FOLK MUSIC JOURNAL (1996), pp. 272-273

Craig Fees

Marie Slocombe was one of a small group of people within the BBC before and after the war to whom all of us with an interest in traditional British and Irish culture owe a debt whose depth and complexities would take a thesis to describe. In the late 1930s she and Timothy Eckersley, from junior positions in the nascent Recording Service and in the face of apathy and resistance from within the BBC administration, put forward plans for a rudimentary sound archive which fairly rapidly proved its worth to programmers. When she became (in effect) the BBC's sound archivist in 1941 she presented a radical vision of a BBC sound archive which would not only serve the corporation but become a national sound archive; to seek out and record for posterity a picture in sound of the life of the nation which, she suggested, would be `more vivid and perhaps more reliable ... than the written document’. (5)

A member of the English Folk Dance and Song Society, right from the beginning she actively utilized the resources of her Department to record and preserve folk music and custom, and when the Head of the Department proposed a Folk Music and Dialect Recording Scheme in 1951 with Marie Slocombe at the administrative centre of the folk music side, she threw herself into every aspect. This included helping to parlay a two-to-three year project into a five-year recording sweep of the islands (1952-57), successfully negotiating the politics of BBC Central and BBC Regions, universities (establishing cooperation in collecting forays with the School of Scottish Studies), societies, and the performers themselves, whose lives and cultures she approached with an insight and sensitivity which are still rare. She collected, she recorded, she negotiated contracts, listened to recordings, selected for preservation, checked for technical quality, liaised with the engineers and the factories making the pressings. She deployed the fieldworkers, instructed the clerks, edited programmes, wrote and broadcast and did everything she could within a programme-centred organization to ensure that the pragmatic value of the Folk Music and Dialect Scheme and the. collection of folk material generally was seen within the BBC and recognized. She did this in the full knowledge that the BBC was the only organization in the nation with the technical capacity and finances to sustain such a survey, and at a time when it was clear that local culture was changing irrevocably, due to some extent to pressure from the BBC itself

When listening to `Round the Horne' or a wartime speech by Churchill, or the Goons; or to Harry Cox, Thomas Moran, or Roise M. Ghrianna, or Louisa Hooper from whom Cecil Sharp collected, or William Kimber, or some seven hundred other singers, dancers, musicians, and storytellers collected by the BBC in the 1940s and '50s, (6) you listen to the vision of an extraordinary woman through whose hands the original recordings passed, and whose generosity for the future ensured they were saved.

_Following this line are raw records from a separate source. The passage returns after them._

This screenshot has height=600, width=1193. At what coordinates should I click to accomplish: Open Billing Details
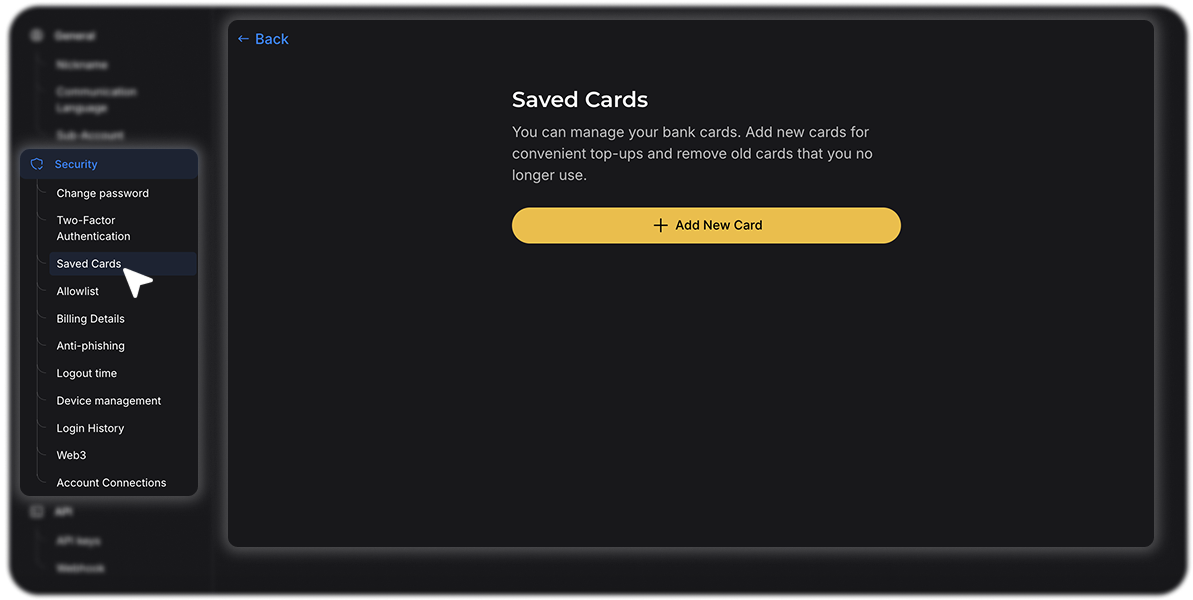[91, 319]

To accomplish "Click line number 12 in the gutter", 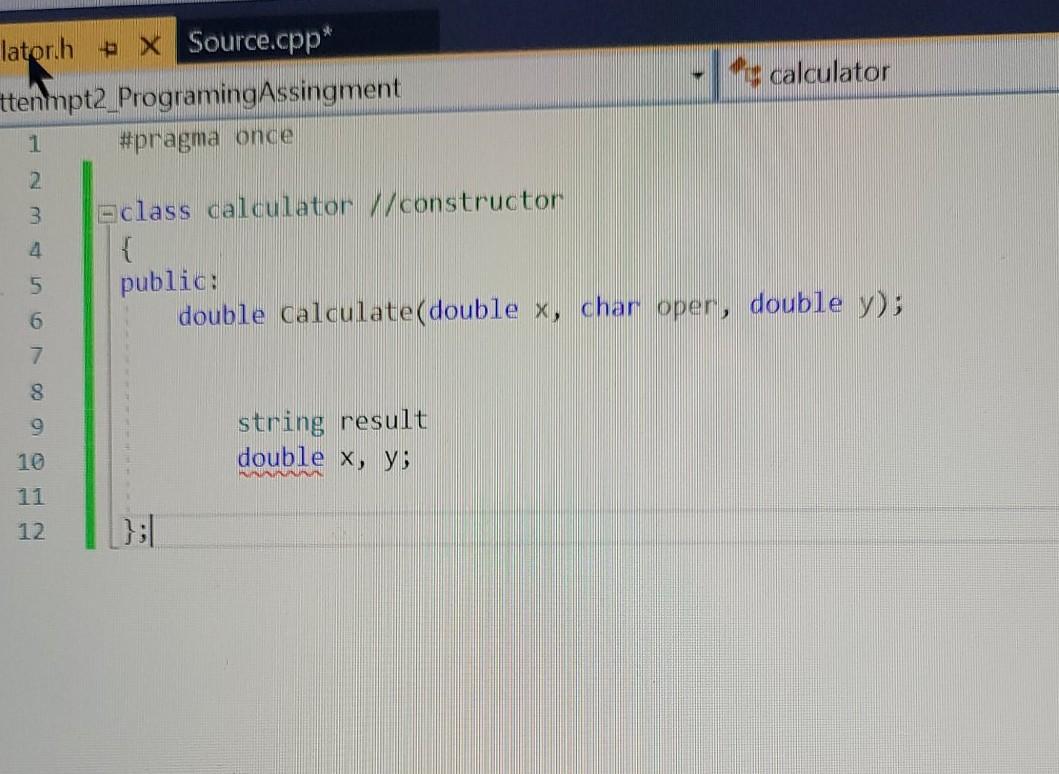I will 34,532.
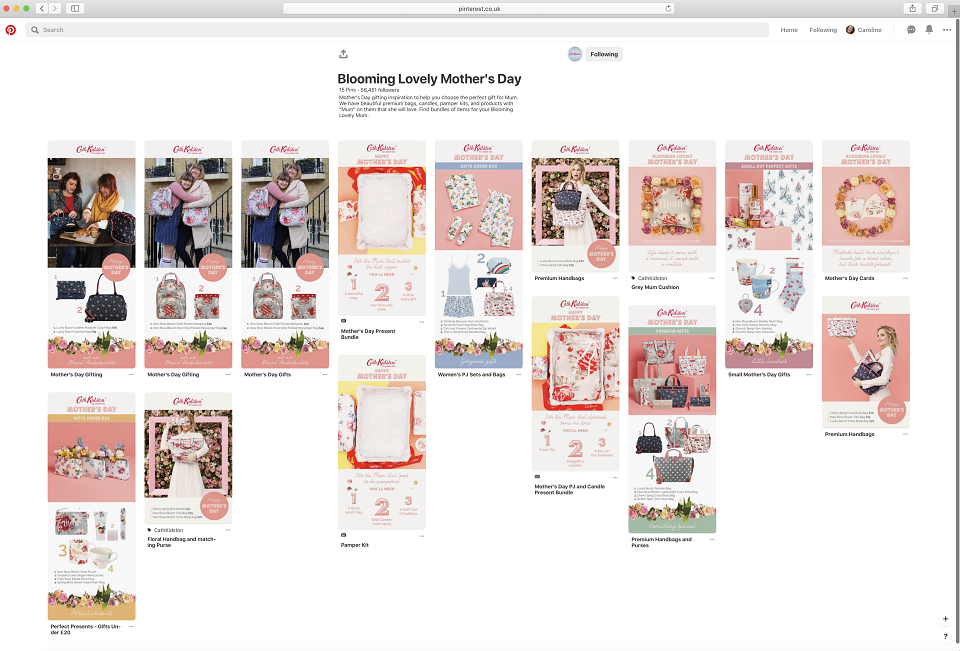Click the browser back arrow
960x651 pixels.
[42, 9]
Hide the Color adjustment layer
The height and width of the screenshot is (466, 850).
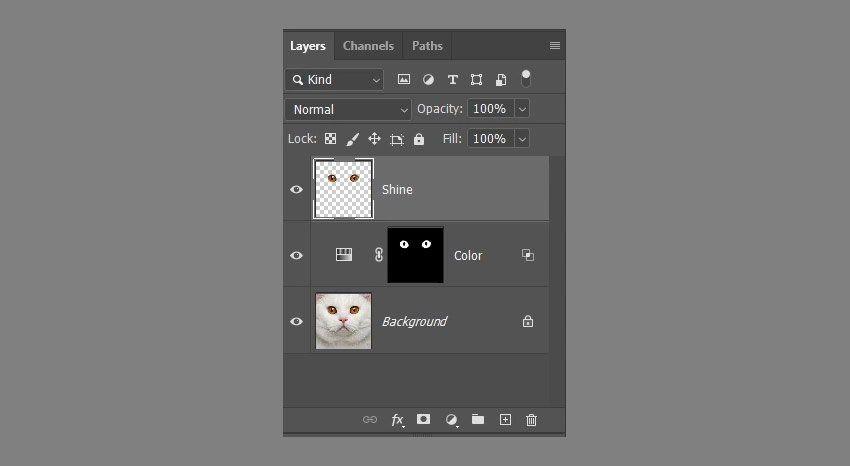[296, 255]
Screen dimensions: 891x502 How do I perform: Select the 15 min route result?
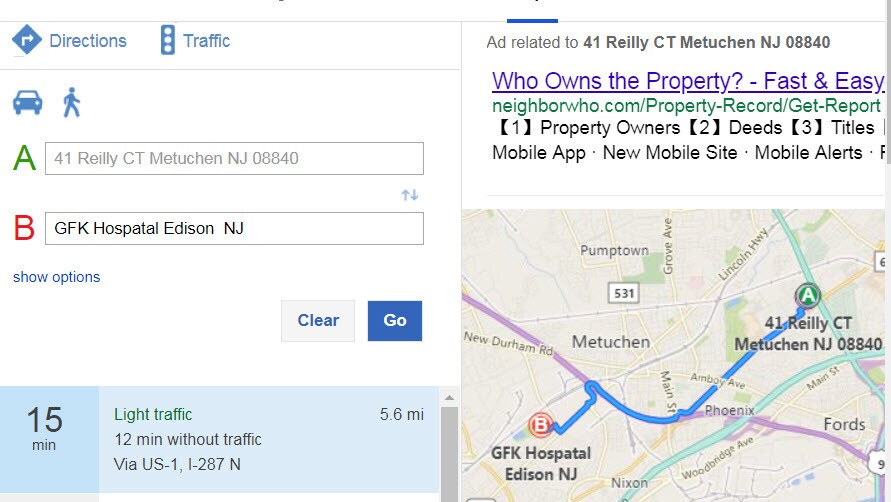[219, 439]
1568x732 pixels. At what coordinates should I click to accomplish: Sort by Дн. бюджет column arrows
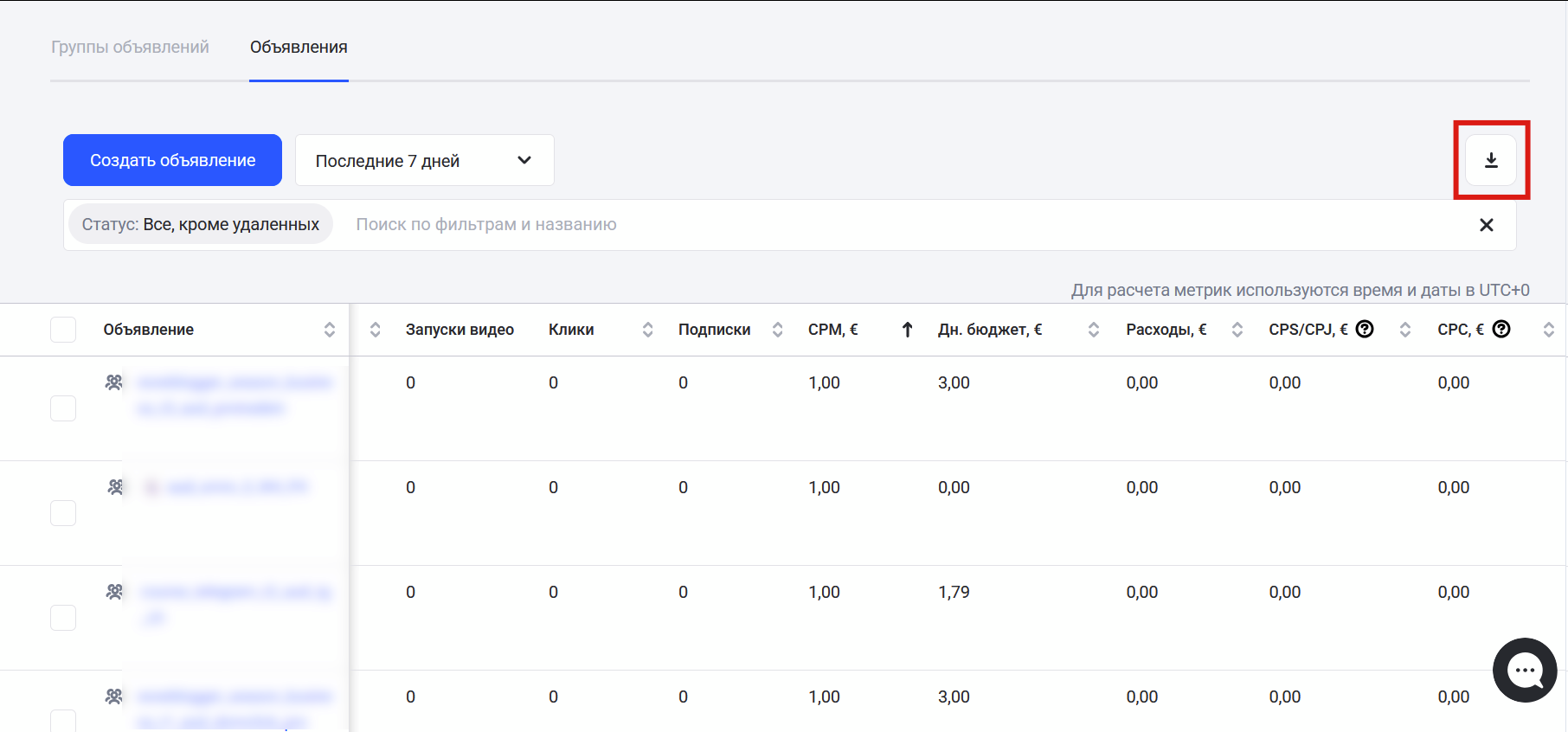(1093, 330)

[including notes 1-4 which were provided by CF for an appreciation of Marie Slocombe by Madeau Stewart, immediately preceding that above in the Folk Music Journal]

1. Marie Slocombe was Librarian for the Recorded Programmes Permanent Library, later renamed the Sound Archive.

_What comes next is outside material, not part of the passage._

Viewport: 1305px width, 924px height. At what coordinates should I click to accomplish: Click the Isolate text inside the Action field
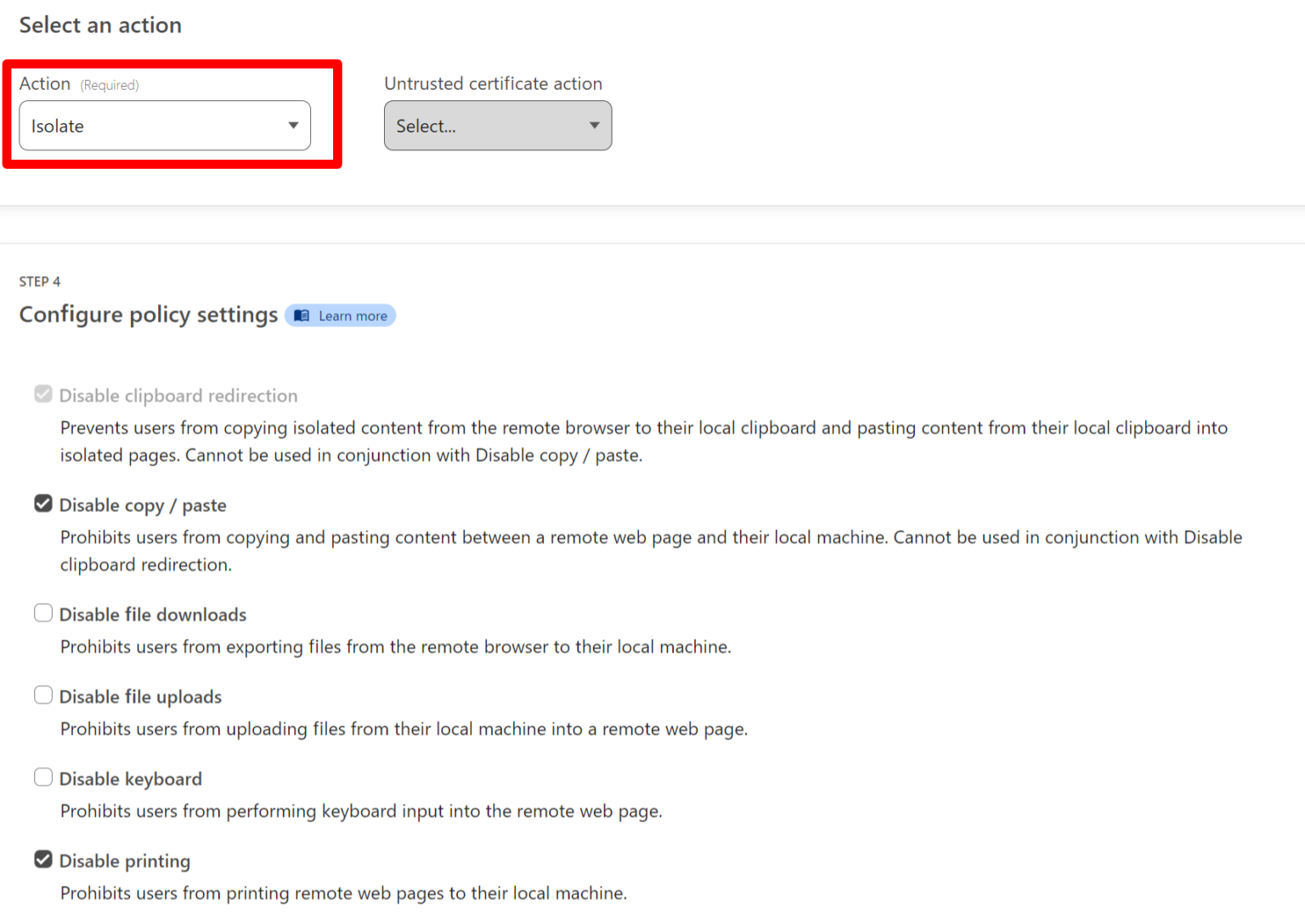pos(56,125)
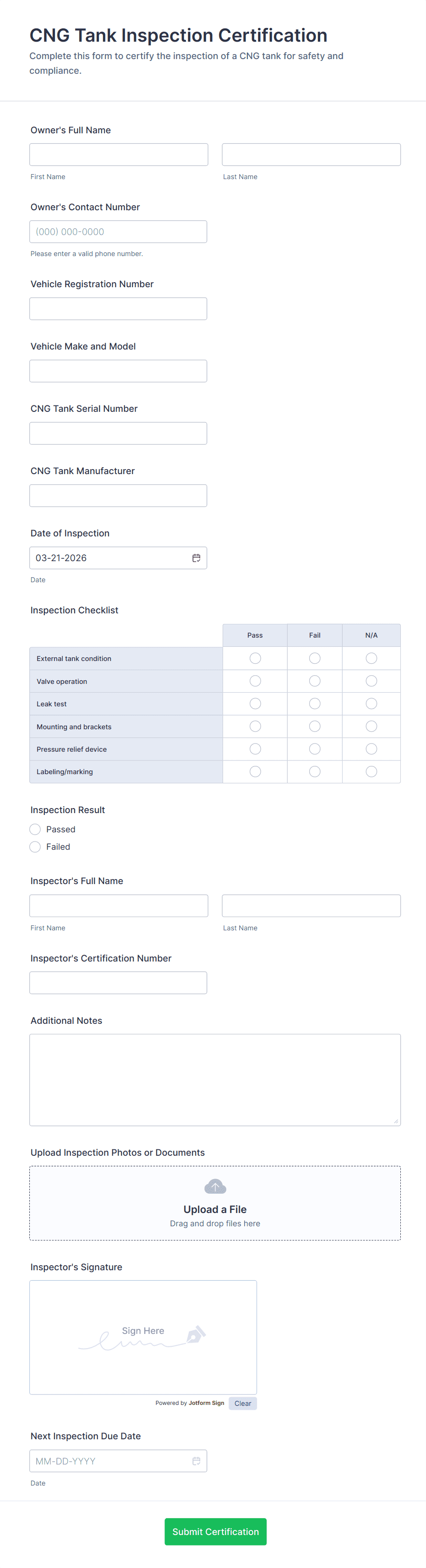426x1568 pixels.
Task: Select Passed inspection result
Action: click(x=35, y=829)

2. The Folk Music and Dialect Recording Scheme (1952-57) collected extensively in Britain and Ireland. Peter Kennedy and Seamus Ennis were the core collectors, but there were a number of others, including Maud Karpeles.


3. Marie Slocombe was introduced to Maud Karpeles by Margaret Dean-Smith in autumn 1943. At Karpeles's request, Marie Slocombe became a member of the International Folk Music Council's Radio Committee in 1952, subsequently becoming its Secretary.


4. There were five series of the programme; Marie Slocombe edited, wrote some scripts and even broadcast them herself.


5. BBC Written Archives Centre, R46/221/1, dated 18 August 1941.


6. Marie Slocombe, `The BBC Folk Music Collection', The Folklore and Folk Music Archivist, 7.1 (1964), 2-13.